Hagelian logic
Posted by Ron Coleman on March 28, 2007
The Iraq surrender bill is about one thing, and one thing only: Chuck Hagel’s vain — in every sense of the word — attempt to get the Republican nomination for President, and the liberal media (now soured on, or perhaps merely tired of, John McCain) that is promoting him:
Here’s Newsweek (”reluctant rebel”).
Here’s Time (”Would the war have gone better if John Kerry had won in 2004? Well, I don’t think you can go back and undo those kinds of things.”)
Here’s Esquire (”If Hagel were better fitted for metaphor, Zorro would be an awfully good one …” — I couldn’t
resist the picture!)
Here’s GQ (note the URL!) (”Sitting in his office on a recent afternoon, Hagel leaned back in his armchair to explain, in a voice reminiscent of sandpaper on rough oak, how he was deceived by the president, and won’t let it happen again.”)
Here’s NPR (”Hagel’s opposition to it makes some Democrats giddy — the way they were in 2000 with McCain”).
Here’s even the Nation (”he has the courage to challenge a President from his own party who so clearly didn’t”).
Senator Hagel has a masterful strategy to win the general election, what with rounding up all this media support. All he has to do now is find the political party that will nominate him. It sure as hell won’t be the GOP.
UPDATE: Check this out.











March 29, 2007 at 7:44 am
I don’t know you well enough to know if you are really serious here?
Hagel? That’s it? We ignore the 60+% of the public that wants to end the occupation … and “blame” this on Hagel? Or better yet, blame it on the media that blames it on Hagel?
You’re serious, aren’t you? Please tell me you’re not.
March 29, 2007 at 7:50 am
The story is Hagel. I’m dead serious. It is not news that this vote would go along party lines. I really don’t care about opinion polls — ever — and neither do you when they indicate public disapproval of late-term abortion, etc. — in any event, we do not govern by opinion poll. So fine, Ara. We have a party-line vote. The story is Hagel’s vote. Is he playing up to the media? Of course. Is he sincere? I am sure he is. He is sincerely deluded about the damage such an insane policy — a legislative deadline for withdrawal without regard to the situation on the ground, which no serious student of policy or strategy would ever recommend — would do, ironically, to the very office he so desperately covets.
March 29, 2007 at 9:45 am
Whatsamatta with you, Ron? Don’t you know yet that any Republican who throws in with the Democrats to advocate the defeat of his own country is a courageous hero? Read any paper you happen to see.
March 29, 2007 at 9:53 am
I really don’t care about opinion polls — ever — and neither do you when they indicate public disapproval of late-term abortion, etc.
Oh come on, Ron. You have no idea how I feel about late-term abortion, nor does it have anything to do with this discussion. Let’s stay focused here.

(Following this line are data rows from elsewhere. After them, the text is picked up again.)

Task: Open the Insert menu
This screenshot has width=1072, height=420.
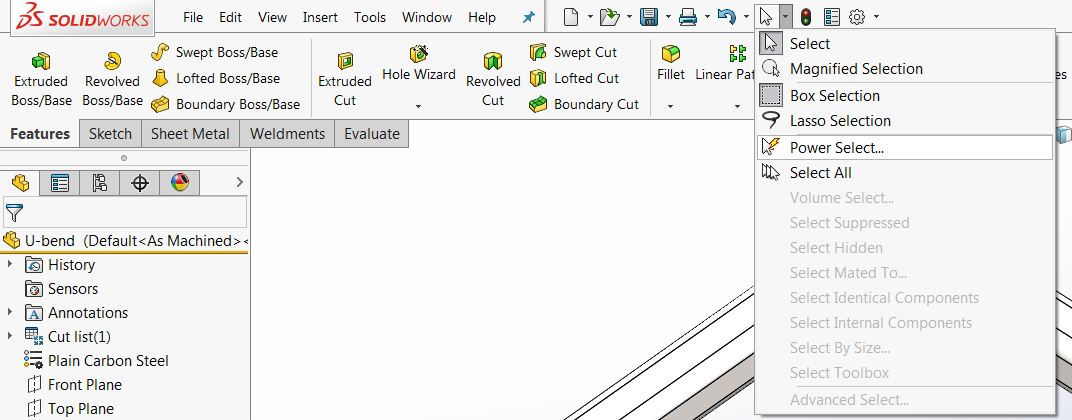Action: point(320,17)
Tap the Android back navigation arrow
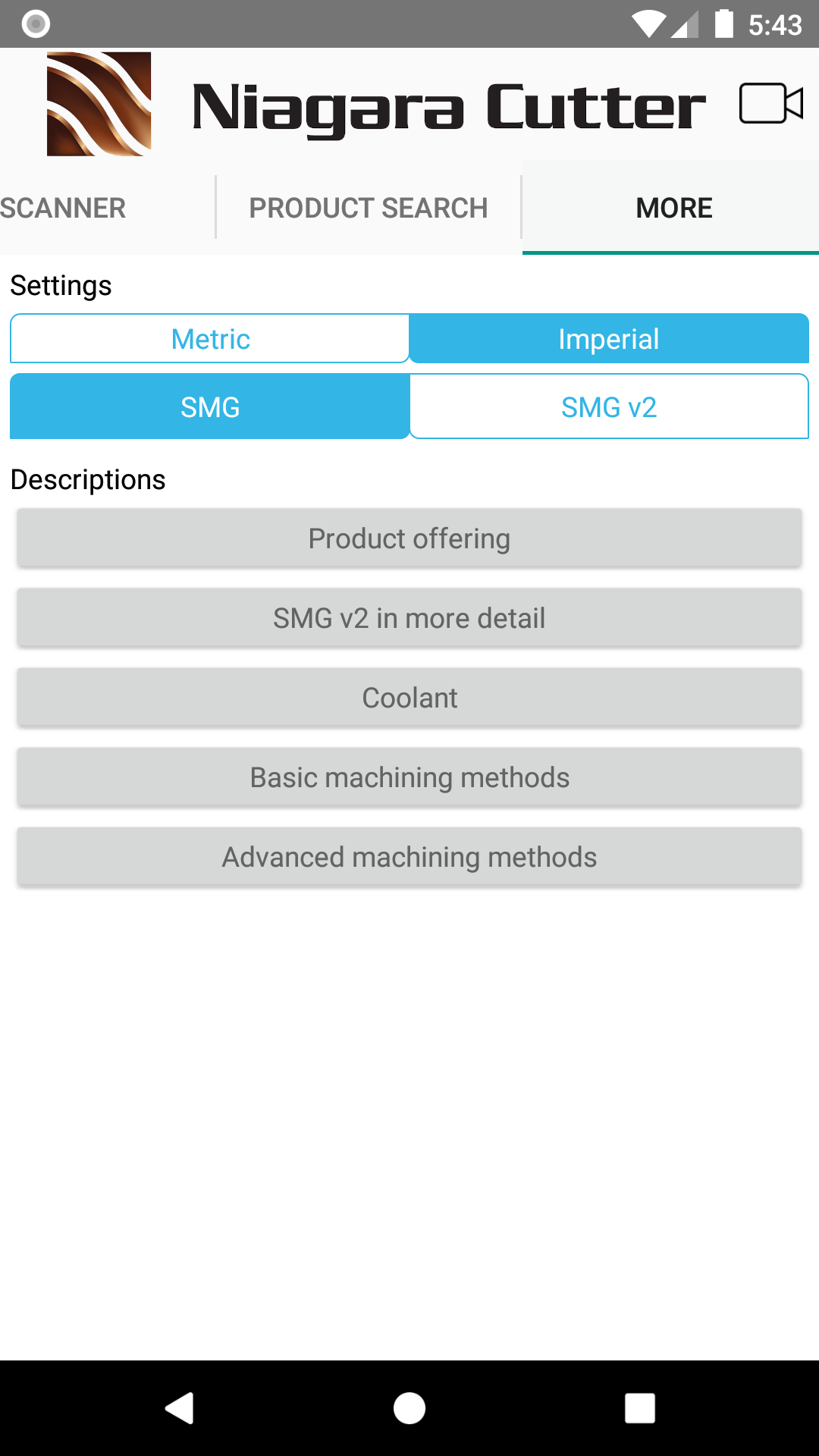This screenshot has height=1456, width=819. 180,1408
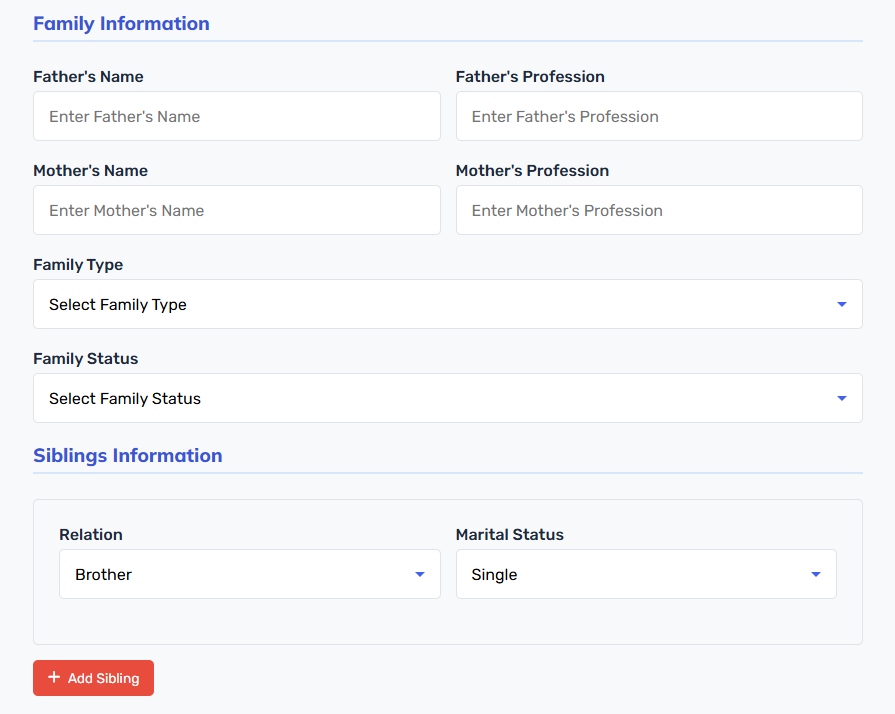Viewport: 895px width, 714px height.
Task: Click the Marital Status label
Action: click(x=510, y=535)
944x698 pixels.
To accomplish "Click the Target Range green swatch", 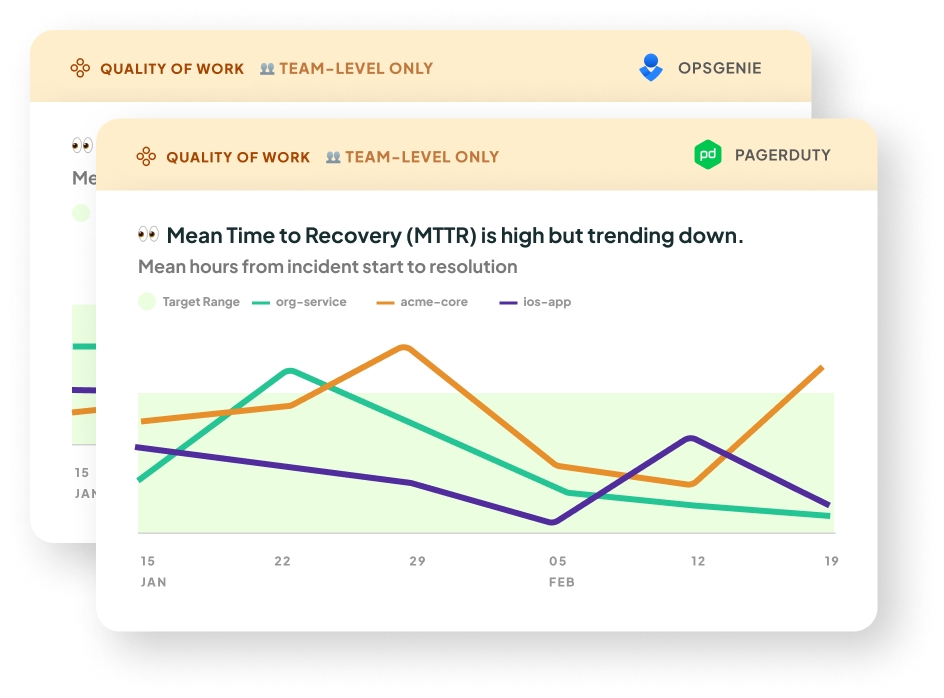I will 147,301.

So while I will acknowledge the fallibility of any single poll (snapshot, and all that) when all the polls trend in the same direction, well, you have to take that into account. We are, after all, a government of all the people. George W. Bush is not the President of Fort Leonardwood, Missouri. He’s not the President of Angie’s Diner in Beavertail, Idaho. He’s not the President of Republican Voters for Bush.
But let’s leave aside the science of polling for now. There is, of course, only one poll that matters and respondents provide their input in the polling booth. Can you really ignore that poll? Especially when it changed the balance of power in Congress?
By that measure, Bush’s policies are seriously off on the wrong track. It is Congress that represents the will of the people right now.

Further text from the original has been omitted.